Unfortunately, designing an ASIC is typically an expensive
process. As a result, ASICs are attractive options only for
applications with very high volumes or loose cost constraints.
Microcontrollers
In general, microcontrollers (MCUs) are too
slow and energy hungry for low-power signal processing applications.
However, some MCUs offer features that make them attractive for
applications with modest signal processing demands.
A number of factors limit MCUs' signal processing capabilities. First,
many MCUs feature four-bit or eight-bit data paths, and most signal
processing applications use data types that are wider than eight bits.
Even when eight bits is enough—or when the MCU offers a 16-bit data
path—MCUs tend to be inefficient at signal processing tasks. For
example, most MCUs do not include a hardware multiplier. In addition,
MCU clock speeds are typically limited to the low tens of megahertz.
MCUs are also relatively energy hungry. In active mode, typical
energy-efficient parts operate at roughly 2 mW/BDTImark2000™. In
addition, MCUs rarely offer features that allow fine-grained control of
power consump tion. For example, MCUs typically cannot disable
individual peripherals.
Despite these disadvantages, MCUs are attractive for some
energy-constrained signal processing applications. First, some MCUs
offer miserly power consumption in standby mode. For example, Texas
Instruments claims its MSP430 F155 consumes only 3.5 W at 2.2 V in
standby mode and 0.2 W at 2.2 V in the processor's "off" mode, which
preserves the contents of on-chip RAM. In addition, some MCUs can
operate over a range of voltages, which enables the processor to
continue operating as the battery voltage decays over time.
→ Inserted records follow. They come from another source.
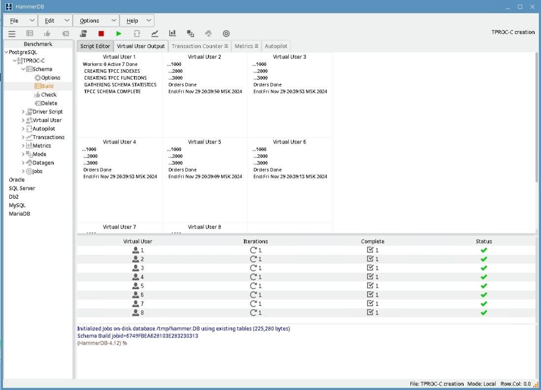Click the Mode icon in the toolbar
Screen dimensions: 541x390
pyautogui.click(x=190, y=33)
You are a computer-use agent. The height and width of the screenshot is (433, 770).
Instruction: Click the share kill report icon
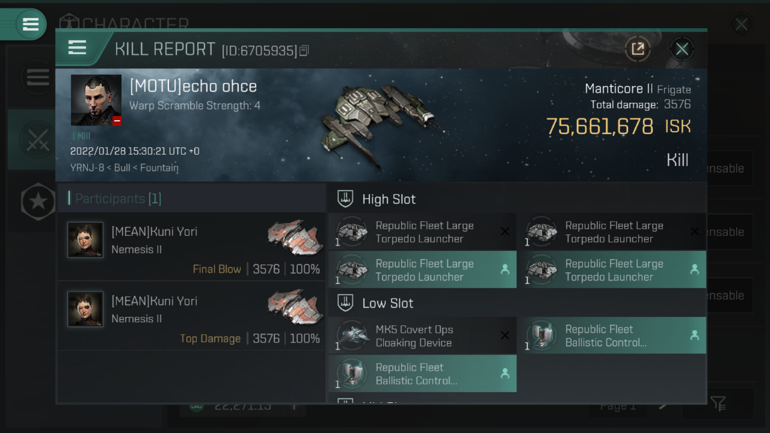click(638, 49)
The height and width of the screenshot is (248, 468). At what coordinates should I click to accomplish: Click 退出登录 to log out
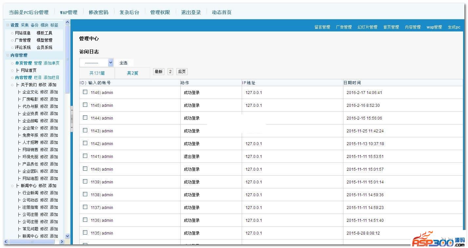point(191,12)
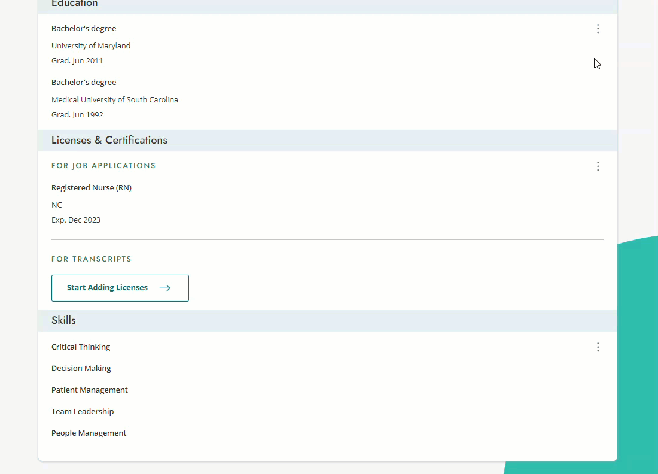This screenshot has height=474, width=658.
Task: Select the Decision Making skill
Action: point(81,368)
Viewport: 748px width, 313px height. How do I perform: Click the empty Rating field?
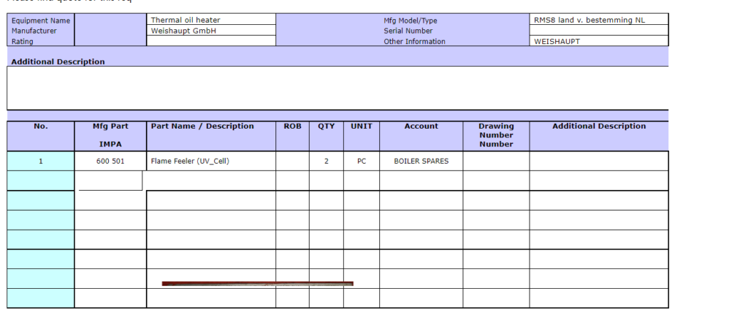(x=211, y=42)
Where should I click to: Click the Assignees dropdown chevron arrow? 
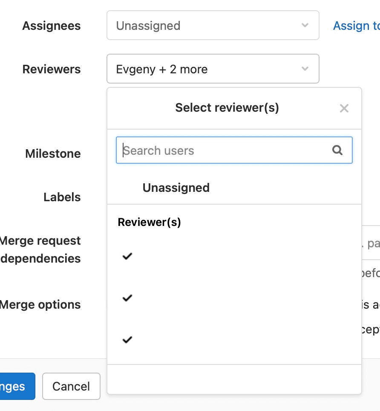point(305,26)
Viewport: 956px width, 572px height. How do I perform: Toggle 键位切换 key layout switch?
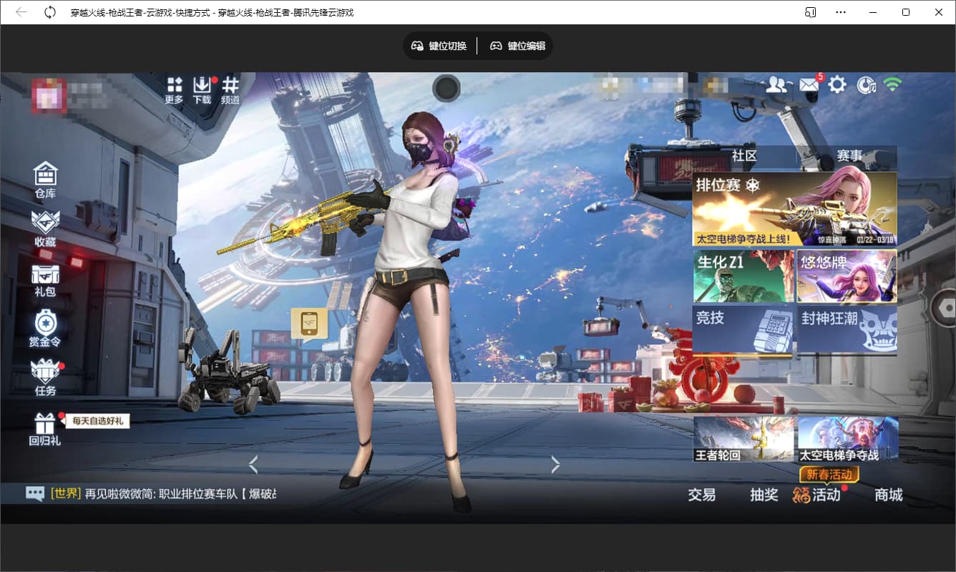pyautogui.click(x=439, y=46)
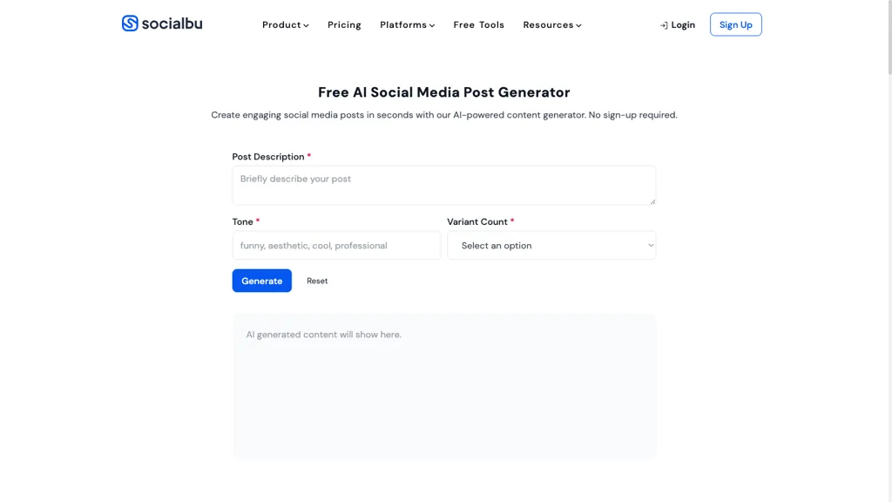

Most MCUs offer fairly modest amounts of on-chip peripherals
and memory. However, MCU families often contain dozens of derivatives.
For applications that require only modest integration, this often makes
it possible to find an MCU with just the right mix of on-chip
integration. And a few MCUs feature DMA controllers, which can
dramatically improve the performance of the MCU on signal processing
tasks.
Given that MCUs are intended for low-speed, low-cost
applications, their modest integration is often appropriate and
sufficient. Indeed, this low level of integration allows MCUs to offer
very low cost: some MCUs cost less than a dollar in high volumes.